--- begin ---

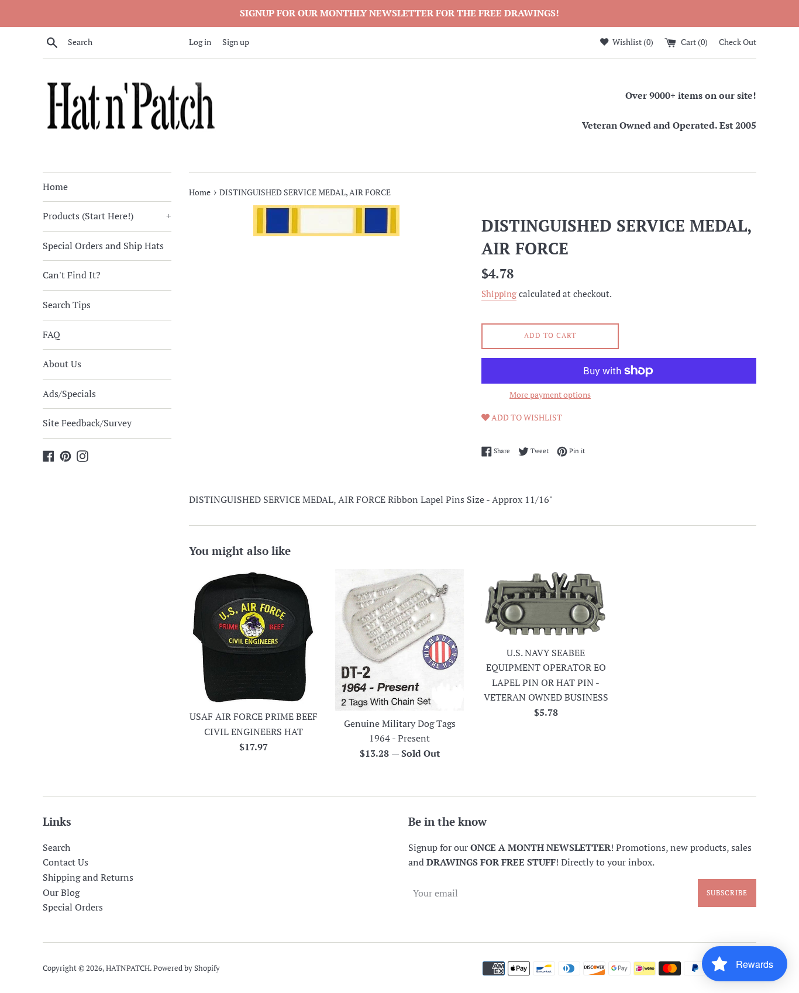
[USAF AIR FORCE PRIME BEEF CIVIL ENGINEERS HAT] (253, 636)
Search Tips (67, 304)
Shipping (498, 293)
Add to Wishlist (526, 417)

--- end ---
--- begin ---

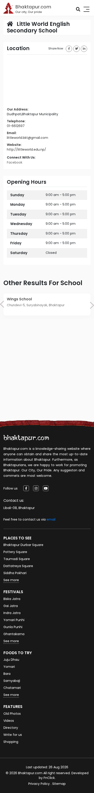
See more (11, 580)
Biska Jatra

--- end ---

**Exercise directions:** Give back only the lines between the one holding "[USAF AIR FORCE" and the one holding "Shipping (498, 293)", inclusive, swapping "Search Tips" for "Search Help" and changing nothing else.

**Solution to the exercise:**
[USAF AIR FORCE PRIME BEEF CIVIL ENGINEERS HAT] (253, 636)
Search Help (67, 304)
Shipping (498, 293)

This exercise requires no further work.